**What needs to be done:** Skip the pictures. Retype exactly, and only, the lines between the line holding "Task: Click the 发送(S) button" and the last line below, inclusive.
-- Opening Marker --
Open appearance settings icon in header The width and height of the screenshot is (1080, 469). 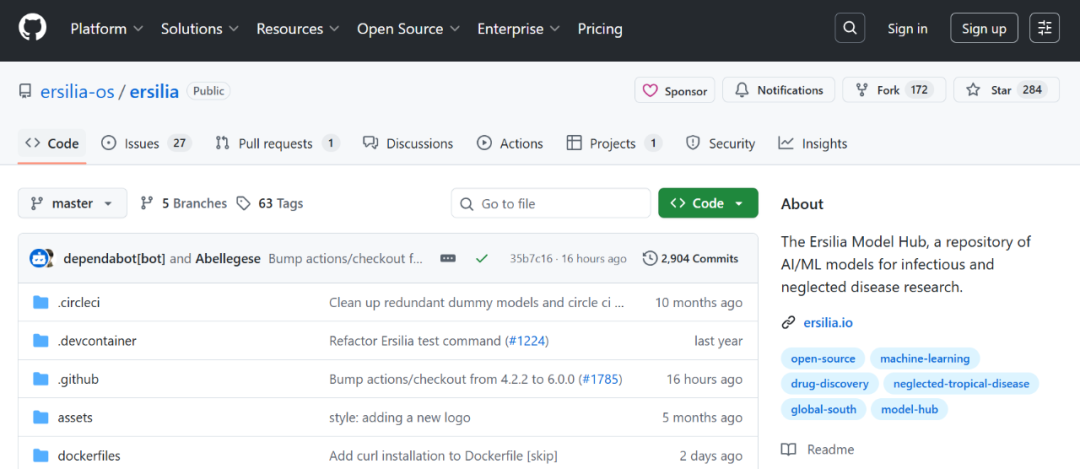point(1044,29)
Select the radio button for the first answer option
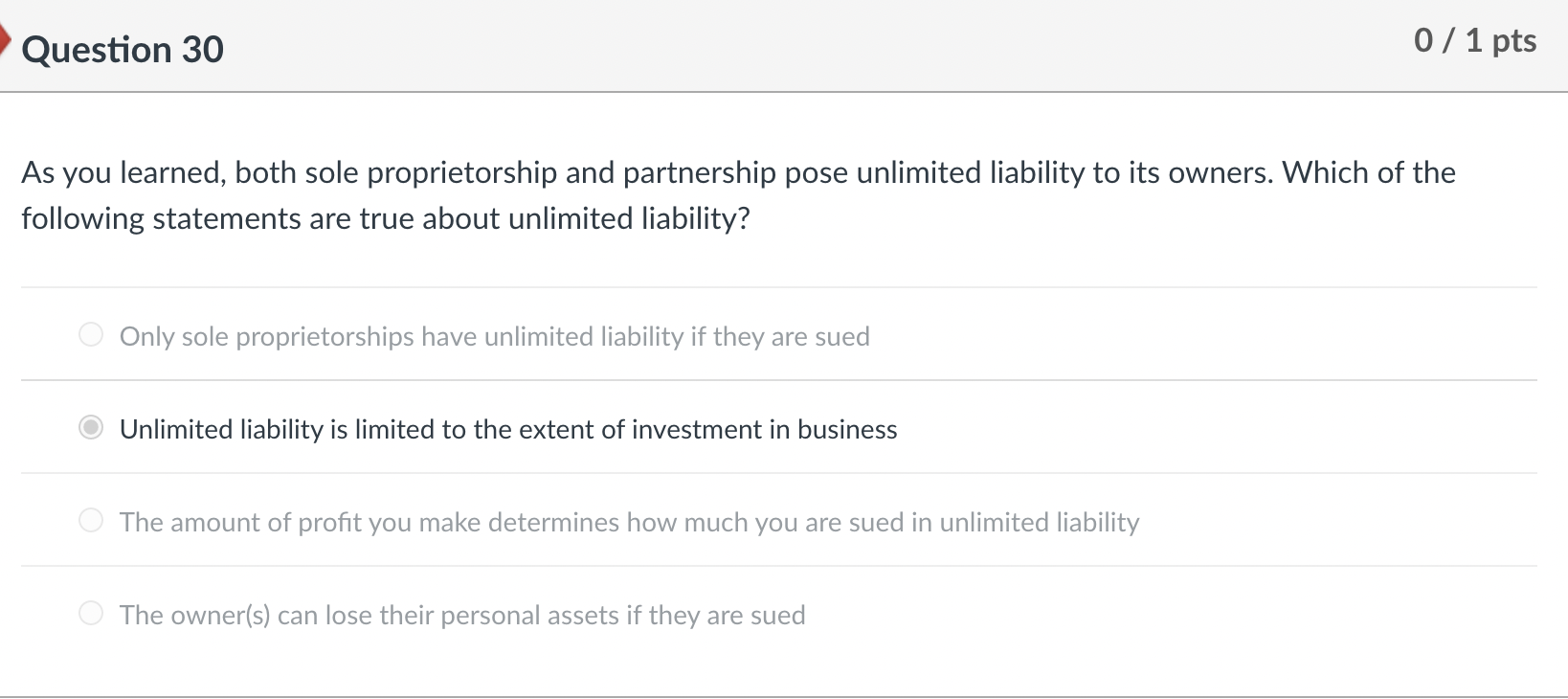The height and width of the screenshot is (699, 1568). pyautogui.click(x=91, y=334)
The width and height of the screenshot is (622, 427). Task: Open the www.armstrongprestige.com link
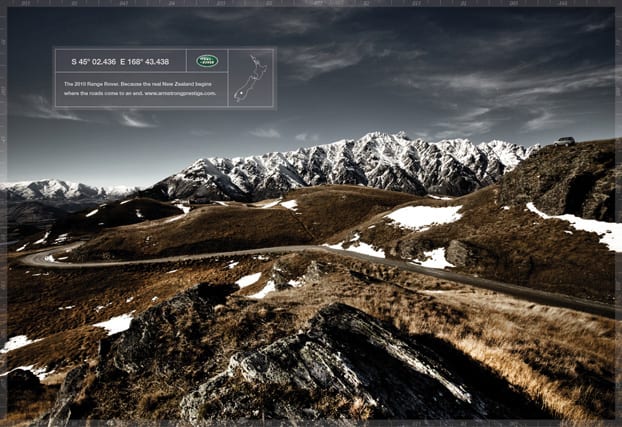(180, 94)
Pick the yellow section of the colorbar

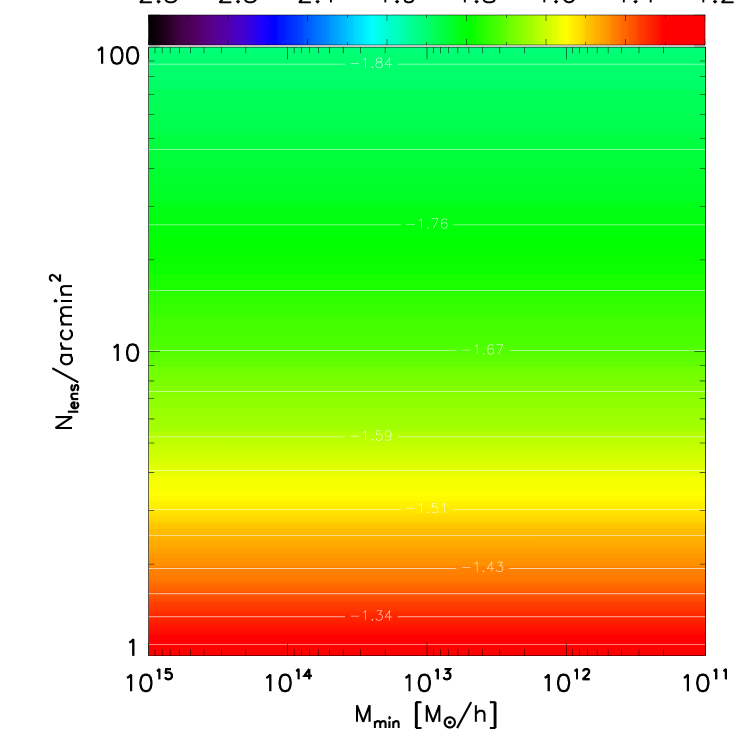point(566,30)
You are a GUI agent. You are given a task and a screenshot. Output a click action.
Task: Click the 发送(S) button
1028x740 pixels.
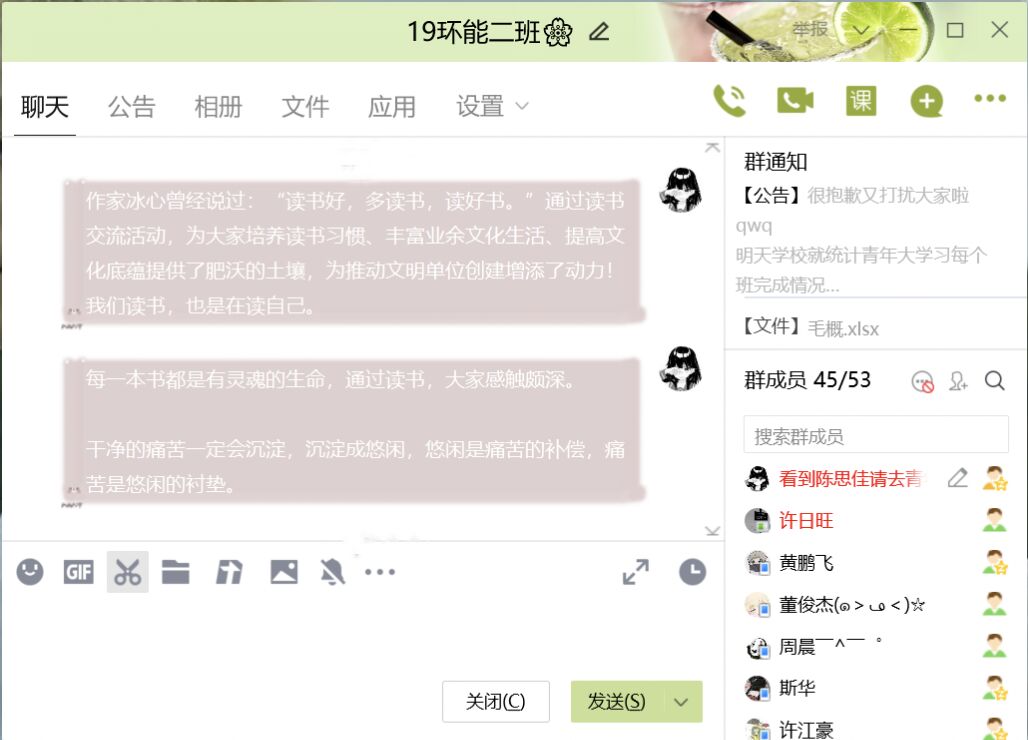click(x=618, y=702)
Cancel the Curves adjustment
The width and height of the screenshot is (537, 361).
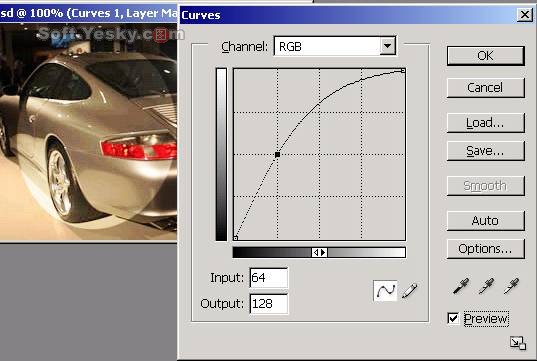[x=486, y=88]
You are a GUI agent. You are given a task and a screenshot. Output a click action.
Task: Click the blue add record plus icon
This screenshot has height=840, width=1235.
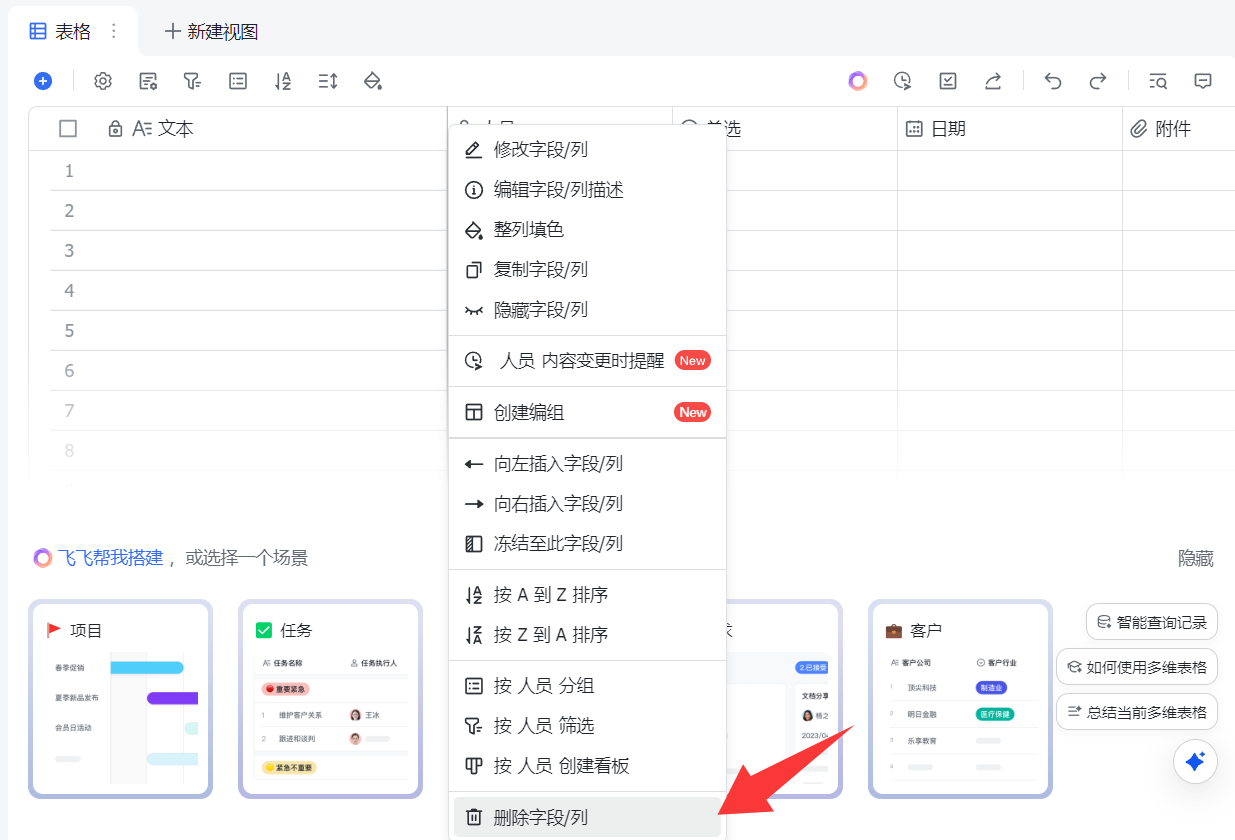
-- Closing Marker --
**Reply:**
Task: Click the 发送(S) button
1028x740 pixels.
click(x=618, y=702)
Cancel the Curves adjustment
The width and height of the screenshot is (537, 361).
[x=486, y=88]
You are a GUI agent. You are given a task and a screenshot. Output a click action.
Task: Click the blue add record plus icon
This screenshot has height=840, width=1235.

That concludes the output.